__Work required__
Swap "Identify" for "Determine" in the items from the first one through the line containing "This screenshot has width=977, height=977.", inclusive, and give those lines back with nothing else altered.

Extracted data entries:
================

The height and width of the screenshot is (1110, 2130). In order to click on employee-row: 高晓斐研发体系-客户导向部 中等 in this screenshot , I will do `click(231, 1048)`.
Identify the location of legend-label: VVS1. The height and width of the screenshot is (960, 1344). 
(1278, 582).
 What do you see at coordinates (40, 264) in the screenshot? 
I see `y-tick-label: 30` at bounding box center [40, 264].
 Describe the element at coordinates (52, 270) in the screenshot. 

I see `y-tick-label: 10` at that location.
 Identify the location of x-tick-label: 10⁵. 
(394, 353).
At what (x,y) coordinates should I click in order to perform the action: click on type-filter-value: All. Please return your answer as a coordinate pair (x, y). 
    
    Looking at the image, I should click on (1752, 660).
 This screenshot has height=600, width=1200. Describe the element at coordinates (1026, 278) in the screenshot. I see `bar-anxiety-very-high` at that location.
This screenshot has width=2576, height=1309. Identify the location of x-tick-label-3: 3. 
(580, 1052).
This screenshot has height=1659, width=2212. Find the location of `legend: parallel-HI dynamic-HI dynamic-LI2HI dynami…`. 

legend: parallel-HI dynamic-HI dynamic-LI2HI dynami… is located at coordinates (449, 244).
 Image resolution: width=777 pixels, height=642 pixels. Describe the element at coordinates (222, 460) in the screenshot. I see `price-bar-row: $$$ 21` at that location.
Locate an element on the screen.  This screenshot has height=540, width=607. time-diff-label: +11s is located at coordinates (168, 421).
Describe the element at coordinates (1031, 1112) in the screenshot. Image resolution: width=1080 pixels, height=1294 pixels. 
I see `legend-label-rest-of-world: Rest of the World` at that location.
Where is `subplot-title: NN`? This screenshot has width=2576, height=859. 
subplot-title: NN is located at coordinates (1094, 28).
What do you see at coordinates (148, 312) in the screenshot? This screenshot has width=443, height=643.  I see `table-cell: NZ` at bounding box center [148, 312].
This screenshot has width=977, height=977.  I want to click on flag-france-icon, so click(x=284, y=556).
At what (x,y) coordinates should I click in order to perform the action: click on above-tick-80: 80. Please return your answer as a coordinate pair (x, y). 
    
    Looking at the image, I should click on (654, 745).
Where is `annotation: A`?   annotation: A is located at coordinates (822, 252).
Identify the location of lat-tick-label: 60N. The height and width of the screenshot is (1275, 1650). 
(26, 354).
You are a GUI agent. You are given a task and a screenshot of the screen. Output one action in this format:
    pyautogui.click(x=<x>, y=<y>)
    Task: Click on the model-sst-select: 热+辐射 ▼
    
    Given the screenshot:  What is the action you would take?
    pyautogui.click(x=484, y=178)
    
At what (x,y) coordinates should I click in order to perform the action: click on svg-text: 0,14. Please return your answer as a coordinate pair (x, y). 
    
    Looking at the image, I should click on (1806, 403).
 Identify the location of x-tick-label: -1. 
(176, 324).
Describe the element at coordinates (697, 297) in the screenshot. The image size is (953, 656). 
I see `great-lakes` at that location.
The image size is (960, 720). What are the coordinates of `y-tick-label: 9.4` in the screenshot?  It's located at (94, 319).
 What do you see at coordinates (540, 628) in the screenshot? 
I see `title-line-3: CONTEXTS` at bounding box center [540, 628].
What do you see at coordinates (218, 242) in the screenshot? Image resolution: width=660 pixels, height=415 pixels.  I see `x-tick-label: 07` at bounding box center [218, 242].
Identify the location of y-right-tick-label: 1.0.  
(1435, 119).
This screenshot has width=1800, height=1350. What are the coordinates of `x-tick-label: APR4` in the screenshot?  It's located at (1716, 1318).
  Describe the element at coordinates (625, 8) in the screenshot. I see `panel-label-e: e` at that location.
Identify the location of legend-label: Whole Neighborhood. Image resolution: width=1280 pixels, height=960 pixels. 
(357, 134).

================

__Answer for this exercise__
The height and width of the screenshot is (1110, 2130). In order to click on employee-row: 高晓斐研发体系-客户导向部 中等 in this screenshot , I will do `click(231, 1048)`.
Determine the location of legend-label: VVS1. The height and width of the screenshot is (960, 1344). 
(1278, 582).
 What do you see at coordinates (40, 264) in the screenshot? 
I see `y-tick-label: 30` at bounding box center [40, 264].
 Describe the element at coordinates (52, 270) in the screenshot. 

I see `y-tick-label: 10` at that location.
 Determine the location of x-tick-label: 10⁵. 
(394, 353).
At what (x,y) coordinates should I click in order to perform the action: click on type-filter-value: All. Please return your answer as a coordinate pair (x, y). 
    
    Looking at the image, I should click on (1752, 660).
 This screenshot has height=600, width=1200. Describe the element at coordinates (1026, 278) in the screenshot. I see `bar-anxiety-very-high` at that location.
This screenshot has width=2576, height=1309. Determine the location of x-tick-label-3: 3. 
(580, 1052).
This screenshot has height=1659, width=2212. Find the location of `legend: parallel-HI dynamic-HI dynamic-LI2HI dynami…`. 

legend: parallel-HI dynamic-HI dynamic-LI2HI dynami… is located at coordinates (449, 244).
 Image resolution: width=777 pixels, height=642 pixels. Describe the element at coordinates (222, 460) in the screenshot. I see `price-bar-row: $$$ 21` at that location.
Locate an element on the screen.  This screenshot has height=540, width=607. time-diff-label: +11s is located at coordinates (168, 421).
Describe the element at coordinates (1031, 1112) in the screenshot. Image resolution: width=1080 pixels, height=1294 pixels. 
I see `legend-label-rest-of-world: Rest of the World` at that location.
Where is `subplot-title: NN`? This screenshot has width=2576, height=859. 
subplot-title: NN is located at coordinates (1094, 28).
What do you see at coordinates (148, 312) in the screenshot? This screenshot has width=443, height=643.  I see `table-cell: NZ` at bounding box center [148, 312].
This screenshot has width=977, height=977.  I want to click on flag-france-icon, so click(x=284, y=556).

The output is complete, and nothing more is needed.